A.W. v. I.N.

Decision Date02 January 2020
Docket NumberXXXXXX-2017
Citation117 N.Y.S.3d 527,66 Misc.3d 742
Parties A.W., Plaintiff, v. I.N., Defendant.
CourtNew York Supreme Court

Plaintiff is Pro-se

Attorney for the defendant is Nancy T. Sherman, P.C. (516) 773-3400

Edmund M. Dane, J.

PRELIMINARY STATEMENT

Defendant ("Husband") moves by Order to Show Cause dated October 31, 2019, for an Order (1) staying the entry of a final judgment of divorce until the Plaintiff ("Wife") takes all steps solely within her power to remove all barriers to the Husband's remarriage pursuant to DRL § 253(3) ; (2) conditioning the Wife's receipt of a $100,000 distribution from the Husband's Individual Retirement Account ("IRA") upon her taking all steps within her power to remove all barriers to the Husband's remarriage following the divorce; (3) directing the Wife to appear before an Orthodox Beth Din of Husband's choice and accept an Orthodox Jewish Divorce ("GET") from the Husband; (4) directing the Wife pay counsel fees of $5,000.00 for Husband having to make the motion and for sanctions against the Wife; (5) modifying the proposed Judgment of Divorce to provide that the Wife shall not receive the $100,000 from the Husband's IRA until she appears before a tribunal of Orthodox Rabbi's of the Husband's choosing and accepts a GET.

BACKGROUND

The parties were married on May 30, 2002 in a civil ceremony.1 There are two unemancipated children of the marriage. The Wife commenced the underlying action for divorce on May 30, 2017. The parties resolved issues of custody and parenting time pursuant to Stipulation dated November 9, 2018. A trial on the financial issues commenced on February 14, 2019, at which time an inquest was held. Prior to the conclusion of the trial, the parties resolved the outstanding issues of this action by Stipulation dated May 9, 2019 ("Financial Stipulation"). As part of the Financial Stipulation, the parties agreed that $100,000.00 from the Husband's IRA would be transferred to the Wife.

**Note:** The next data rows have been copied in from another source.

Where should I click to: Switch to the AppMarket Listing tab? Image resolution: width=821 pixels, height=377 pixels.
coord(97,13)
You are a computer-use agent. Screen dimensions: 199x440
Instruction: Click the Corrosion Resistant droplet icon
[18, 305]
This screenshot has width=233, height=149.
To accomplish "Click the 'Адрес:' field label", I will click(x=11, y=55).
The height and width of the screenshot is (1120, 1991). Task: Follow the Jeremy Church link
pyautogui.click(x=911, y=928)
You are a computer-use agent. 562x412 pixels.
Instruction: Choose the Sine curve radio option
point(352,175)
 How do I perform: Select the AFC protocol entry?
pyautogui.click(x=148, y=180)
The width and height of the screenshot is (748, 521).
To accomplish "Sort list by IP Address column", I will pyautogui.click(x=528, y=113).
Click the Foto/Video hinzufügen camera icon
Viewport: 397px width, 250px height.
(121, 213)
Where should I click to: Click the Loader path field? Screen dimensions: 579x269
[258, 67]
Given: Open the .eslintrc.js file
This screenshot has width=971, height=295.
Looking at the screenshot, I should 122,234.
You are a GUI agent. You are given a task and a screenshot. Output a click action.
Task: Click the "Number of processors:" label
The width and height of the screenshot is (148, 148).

Following the execution of the Financial Stipulation, the Wife's counsel prepared a proposed Judgment of Divorce and ancillary documents for submission to the Court. According to the Husband, his attorney then contacted Wife's attorney to request the proposed Judgment include a provision requiring cooperation with a GET. The Husband states that he was led to believe that the Wife was willing to accept a GET, but she has since ignored his requests to cooperate with same. The Husband argues that because he is an Orthodox Jew, he cannot remarry under Jewish Law unless the Wife accepts a GET. He attaches an affirmation from a Rabbi in support of his request wherein the Rabbi states that a GET must be given by the Husband and accepted by the Wife for either party to remarry under Jewish Law. According to the Rabbi's affirmation, the Wife's refusal to appear before an Orthodox Beth Din and accept the GET will prevent the Husband from remarrying. The Husband asks that the Court stay his obligation to transfer the $100,000 to the Wife pursuant to the Financial Stipulation until such time as she accepts a GET. The Husband argues that the Wife swore to remove all barriers to his remarriage but her refusal to cooperate with the GET is a refusal to remove all barriers to his remarriage. The Husband argues that there is precedent for the Court to intervene and fashion an award of equitable distribution in this instance and he also seeks an award of legal fees.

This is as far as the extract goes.